Esa convulsión de la que hablaba tomaría hoy el sesgo de una conversión. Una conversión de hecho y tendencialmente universal: en vías de mundialización. Porque si, como creo, el concepto de crimen contra la humanidad rige la acusación de esta autoacusación, de este arrepentimiento y de este perdón solicitado; si, por otra parte, una sacralidad de lo humano puede por sí sola, en última instancia, justificar este concepto (nada peor, en esta lógica, que un crimen contra la humanidad del hombre y contra los derechos del hombre); si esta sacralidad encuentra su sentido en la memoria abrahámica de las religiones del Libro y en una interpretación judía, pero sobre todo cristiana, del “prójimo” o del “semejante”; si, en consecuencia, el crimen contra la humanidad es un crimen contra lo más sagrado de lo viviente, y por lo tanto contra lo divino en el hombre, en Dios-hecho-hombre o el hombre-hecho-Dios-por-Dios (la muerte del hombre y la muerte de Dios denuncian aquí el mismo crimen), entonces la “mundialización” del perdón semeja una inmensa escena de confesión en curso, por ende una convulsión-conversión-confesión virtualmente cristiana, un proceso de cristianización que ya no necesita de la Iglesia cristiana.

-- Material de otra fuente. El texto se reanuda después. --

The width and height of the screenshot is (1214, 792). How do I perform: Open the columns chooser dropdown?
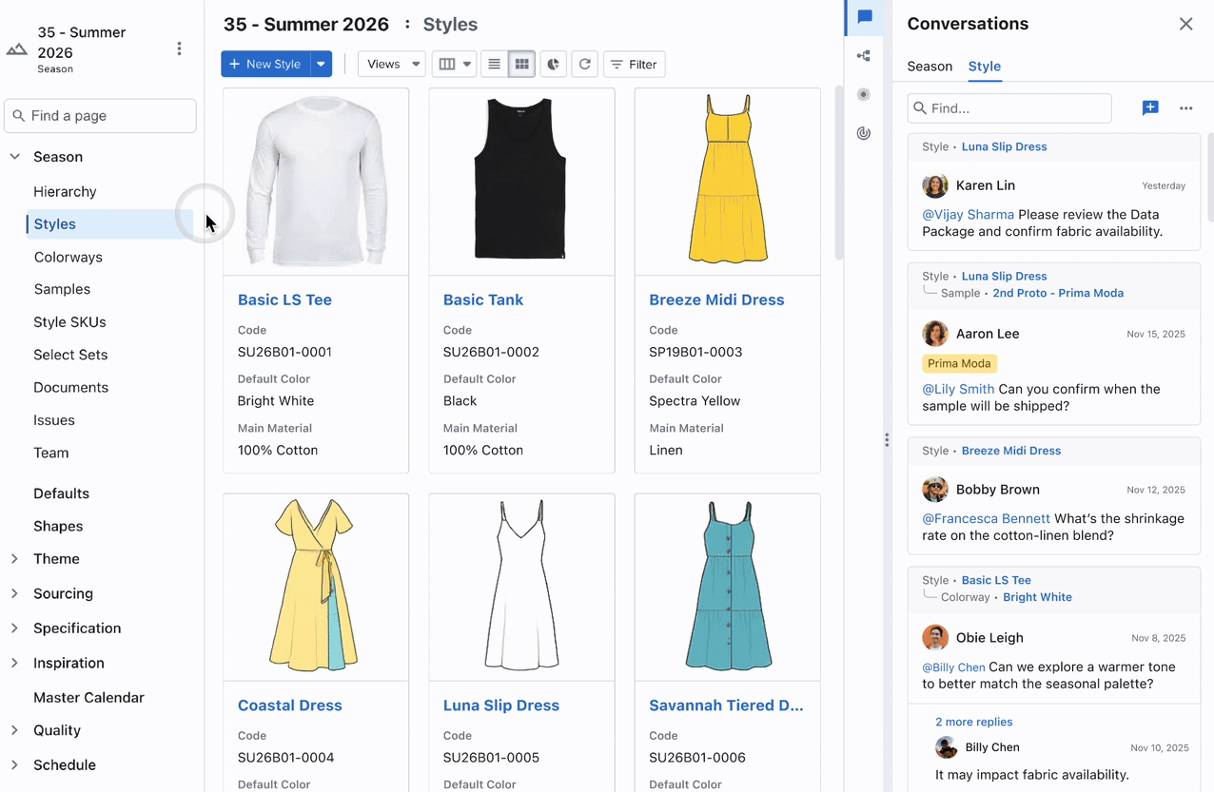coord(453,65)
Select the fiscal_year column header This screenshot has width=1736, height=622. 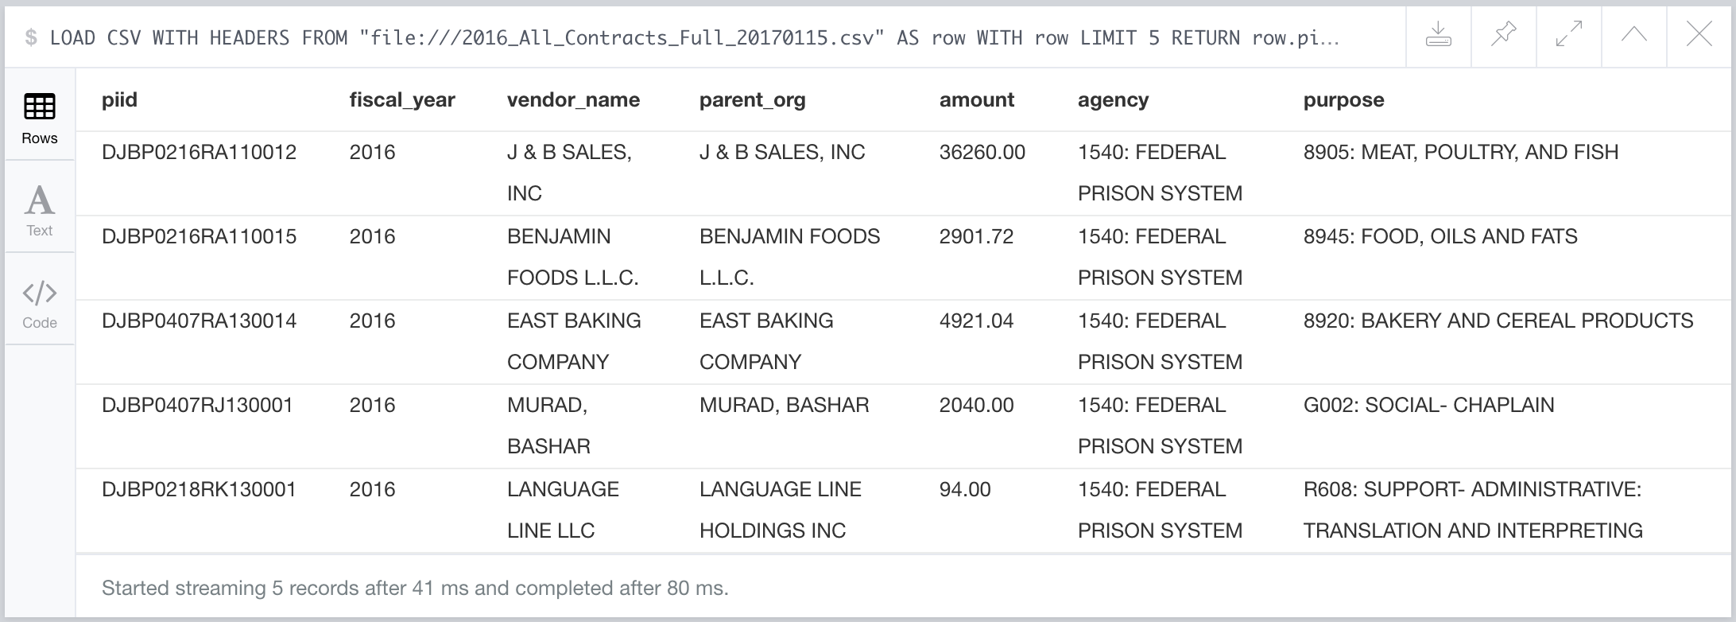(x=402, y=100)
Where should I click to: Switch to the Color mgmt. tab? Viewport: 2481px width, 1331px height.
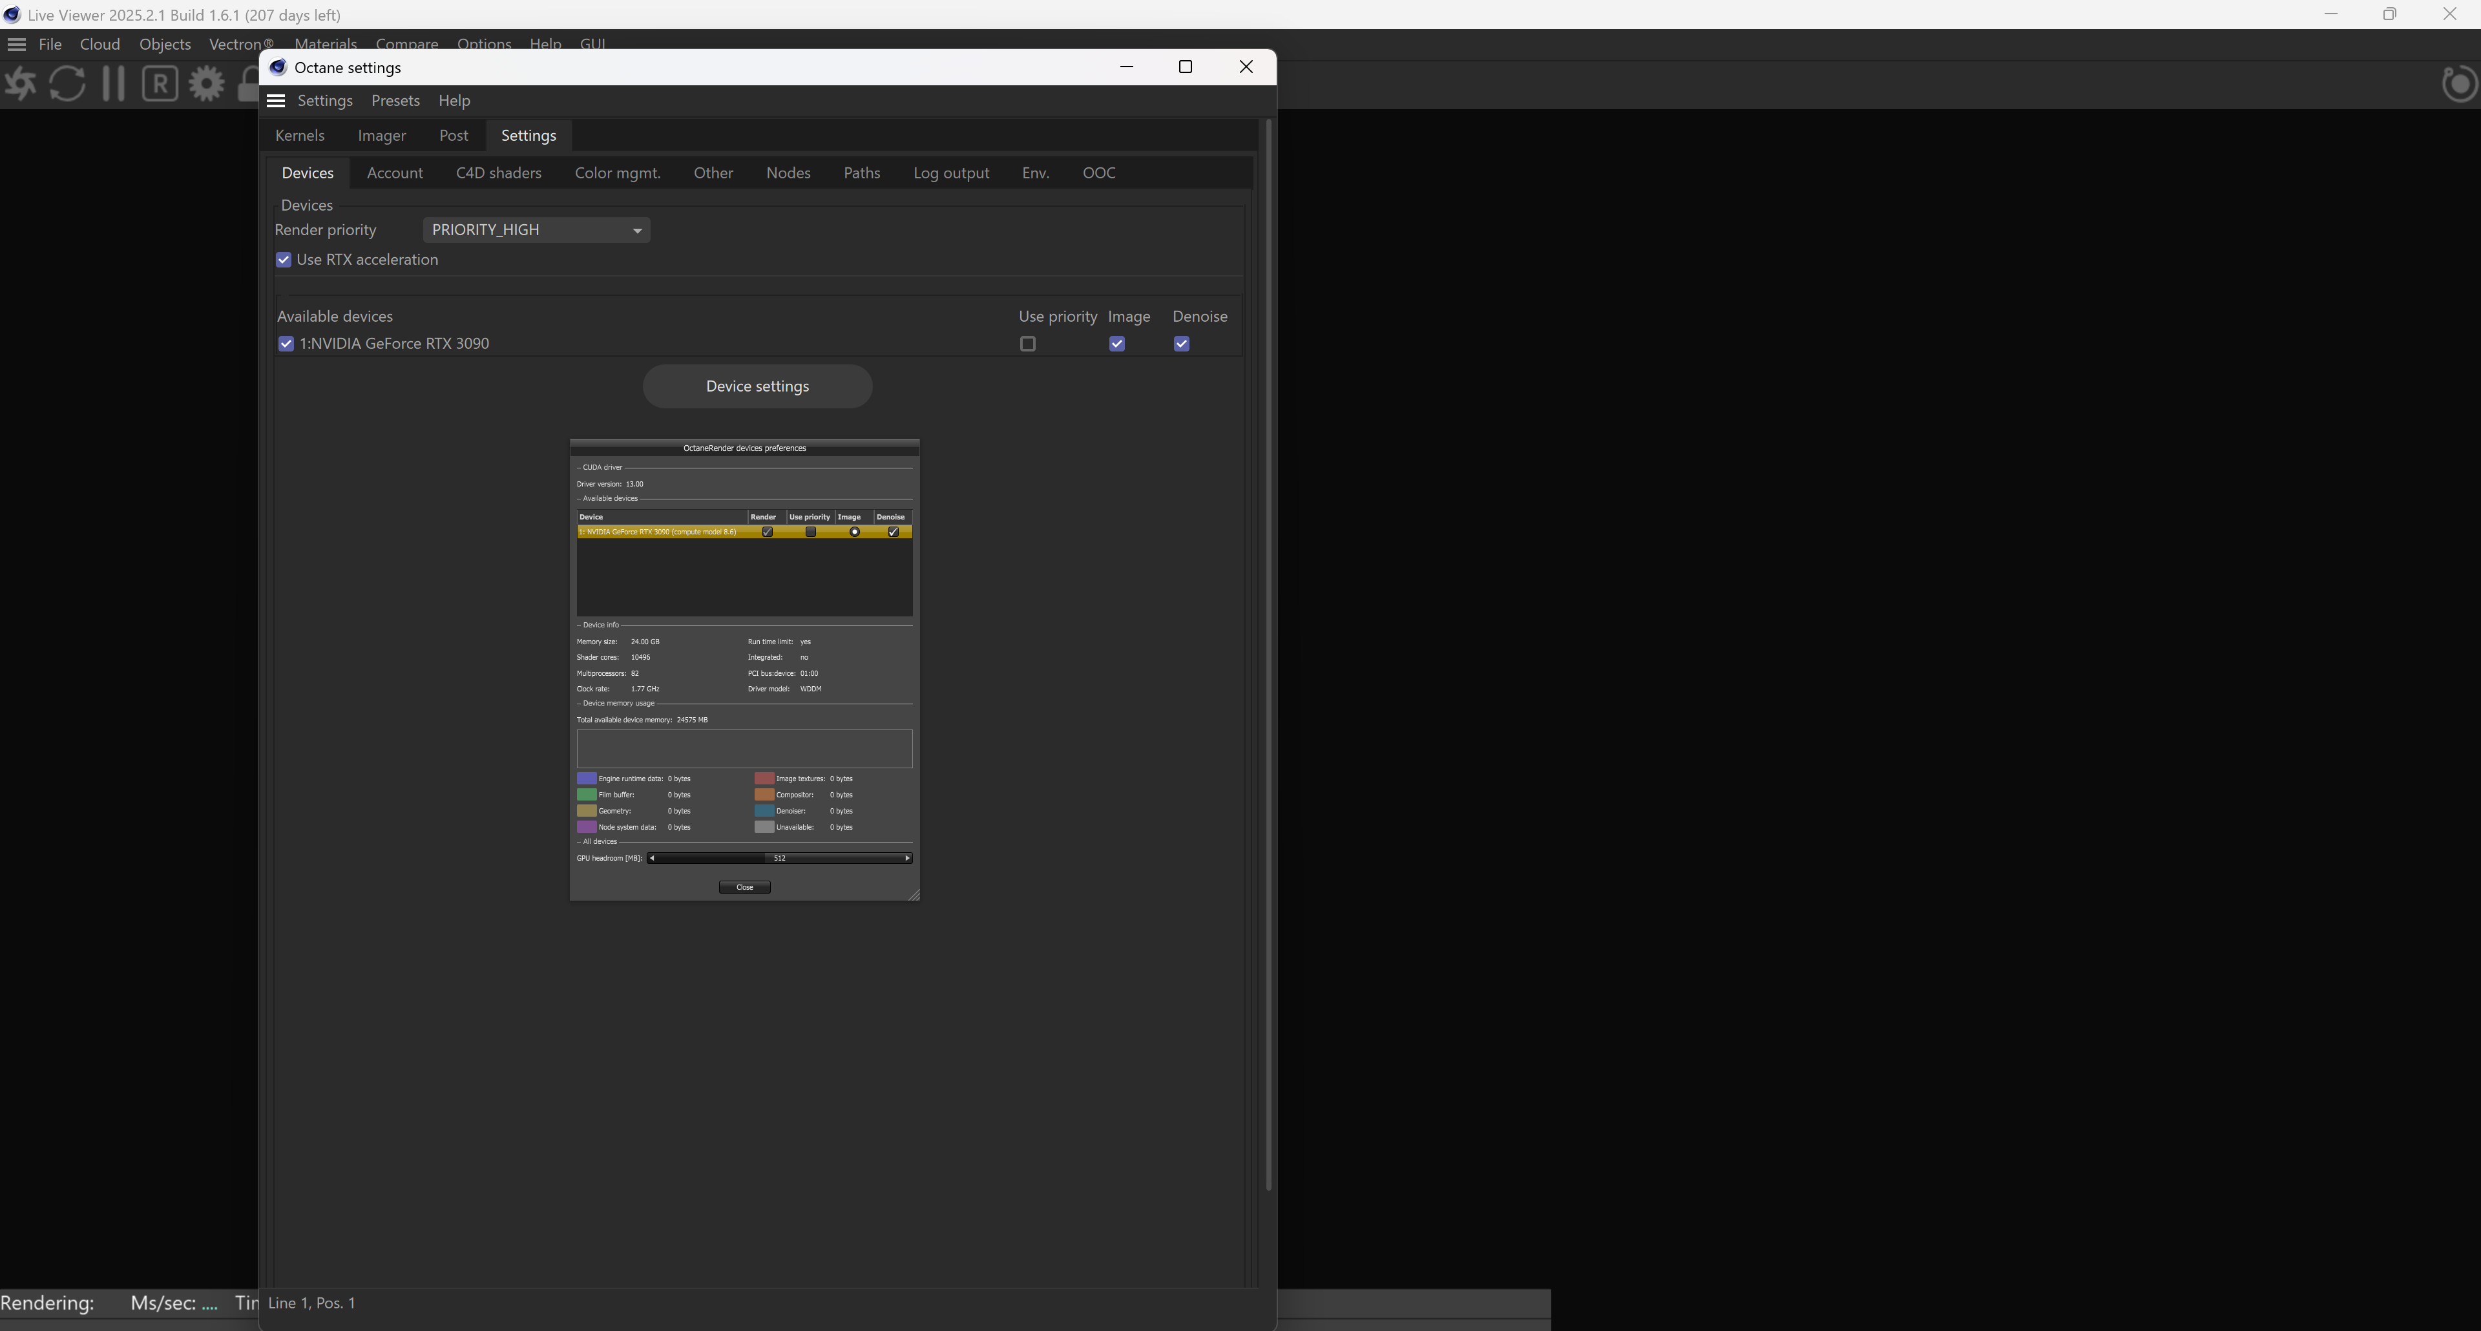point(617,173)
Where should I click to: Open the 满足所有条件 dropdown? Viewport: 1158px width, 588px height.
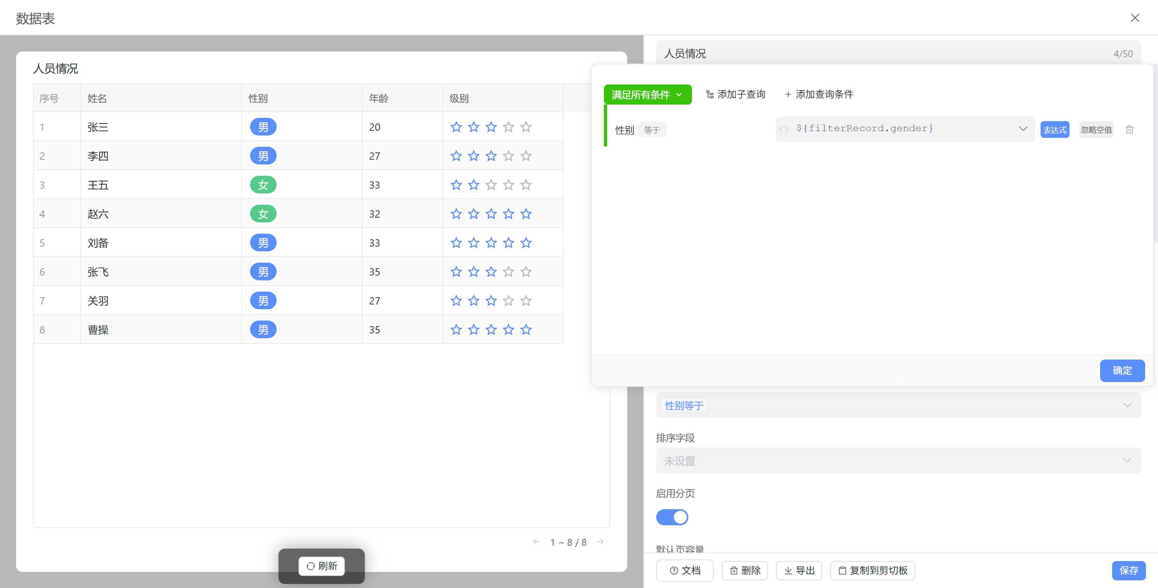click(x=647, y=94)
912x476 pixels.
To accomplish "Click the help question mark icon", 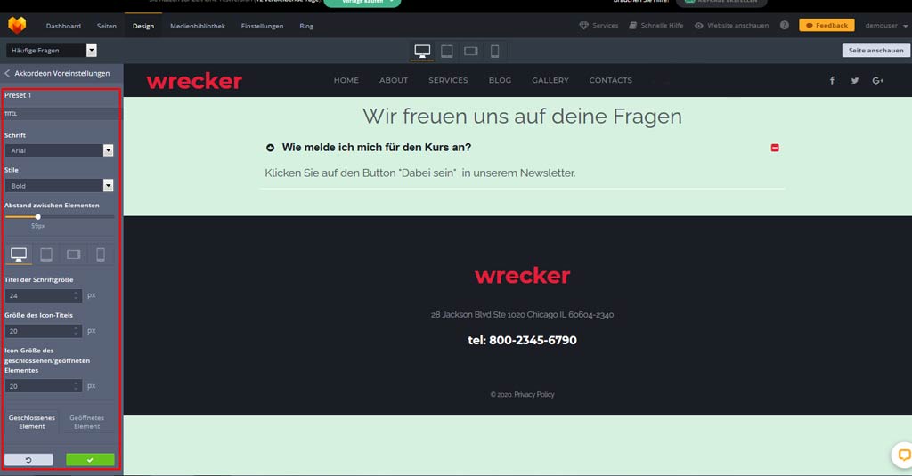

Si, como sugería hace un momento, ese lenguaje atraviesa y acumula en él potentes tradiciones (la cultura “abrahámica” y la de un humanismo filosófico, más precisamente de un cosmopolitismo nacido a su vez de un injerto de estoicismo y de cristianismo paulino), ¿por qué se impone hoy a culturas que no son originalmente ni europeas ni “bíblicas”? Pienso en esas escenas donde un primer ministro japonés “pidió perdón” a los coreanos y a los chinos por las violencias pasadas. Presentó ciertamente sus heartfelt apologies a título personal, sobre todo sin comprometer al emperador a la cabeza del Estado, pero un primer ministro compromete siempre más que una persona no pública. Recientemente hubo verdaderas negociaciones al respecto, esta vez oficiales y reñidas, entre el gobierno japonés y el gobierno surcoreano. Estaban en juego reparaciones y una reorientación político-económica. Esas tratativas apuntaban, como casi siempre ocurre, a producir una reconciliación (nacional o internacional) propicia a una normalización. El lenguaje del perdón, al servicio de finalidades determinadas, era cualquier cosa menos puro y desinteresado. Como siempre en el campo político.